- _Task objective_: Retype every line from the one containing "Screen dimensions: 459x383" through the last line of the records below, both included; leave out the pictures.

- _Data for this exercise_:
Segment Open
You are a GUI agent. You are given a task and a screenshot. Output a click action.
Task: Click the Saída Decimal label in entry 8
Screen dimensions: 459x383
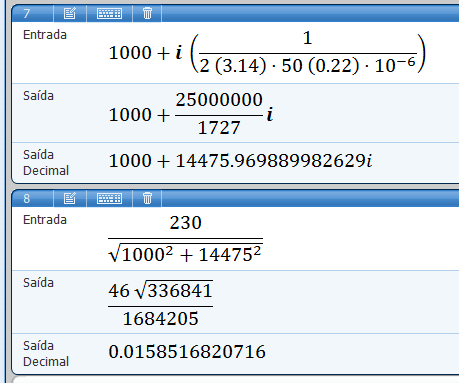(x=46, y=354)
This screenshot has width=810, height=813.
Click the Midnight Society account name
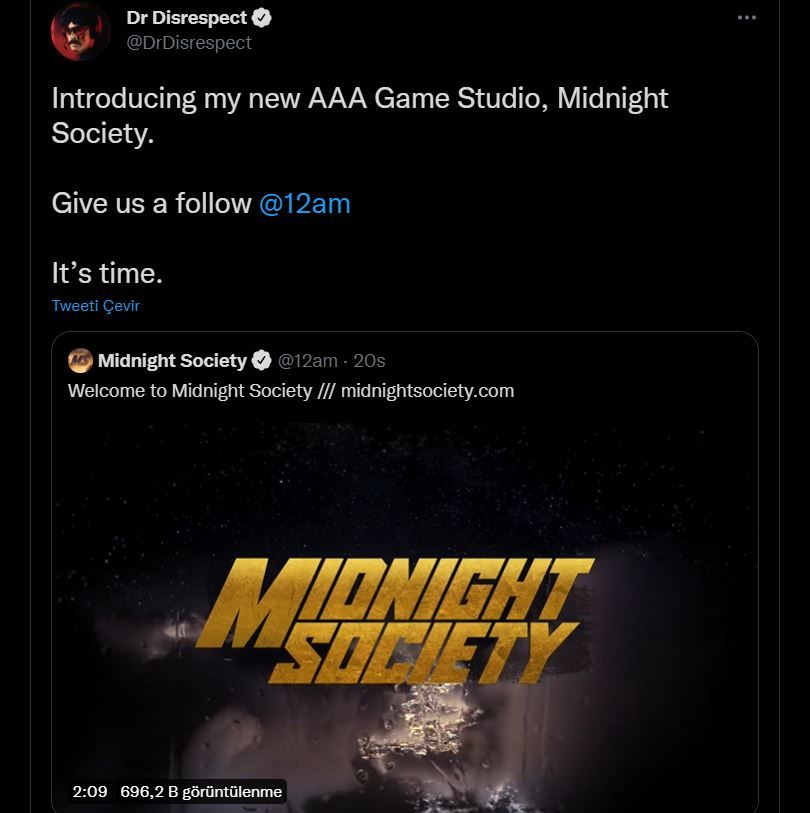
Segment Closed
- _Expected answer_:
Screen dimensions: 459x383
(x=46, y=354)
This screenshot has width=810, height=813.
Click the Midnight Society account name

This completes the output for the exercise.